Programa Universitario de Investigación sobre Riesgos Epidemiológicos y Emergentes

 

El ciudadano atento 

¿Aceptación o conformismo?

Dr. Luis Muñoz Fernández 

Parece que el tema de la inteligencia artificial (IA) me persigue. Ha de ser por la atracción que se da entre los polos opuestos, ocupando yo el de la torpeza natural. Sin negar mi interés en ella, me he visto obligado a adentrarme en la materia para poder opinar sin decir demasiadas tonterías. Un asunto que, sin duda, está de moda, sobre todo a partir de la aparición hacia finales del 2022 del famoso ChatGPT, un modelo de lenguaje basado en la IA que promete ser la solución a varias de nuestras muy humanas limitaciones.

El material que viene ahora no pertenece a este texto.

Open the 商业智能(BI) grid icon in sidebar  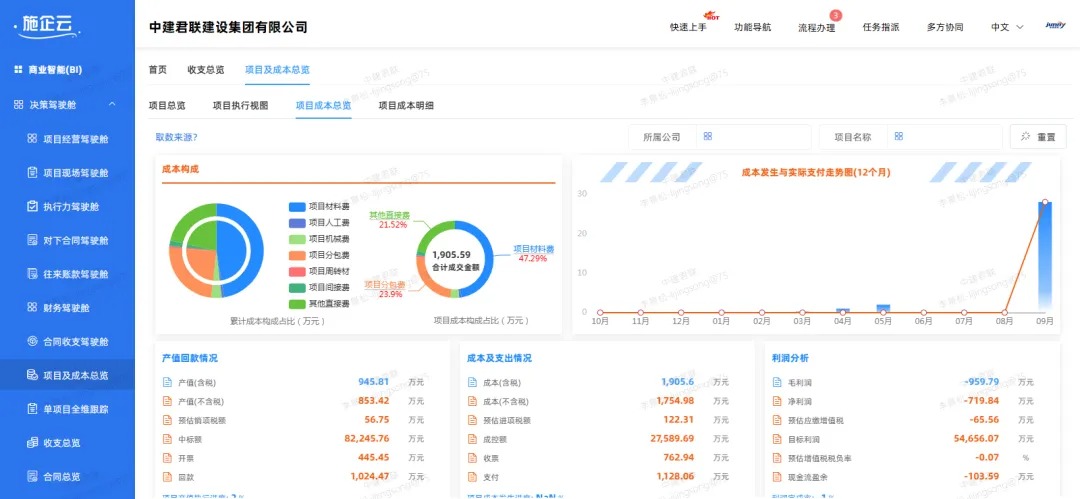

No se trata de un milagro ni de un hecho aislado. Su origen se remonta al antiguo deseo del ser humano de aumentar sus capacidades, de transformarse en algo mucho mejor que lo que siempre ha sido mediante el uso de artefactos que le permitan no sólo superarse a sí mismo, sino pasar a una nueva etapa de la evolución de su especie. Evolución que hace tiempo que dejó de ser meramente biológica para ir más rápido gracias a recursos culturales creados e implementados por el propio Homo sapiens. Junto con la biotecnología (principalmente la edición del genoma) y la biónica, la IA forma parte de esas tecnologías llamadas disruptivas porque entrañan el potencial de cambiar para siempre nuestra concepción del mundo y de nosotros mismos.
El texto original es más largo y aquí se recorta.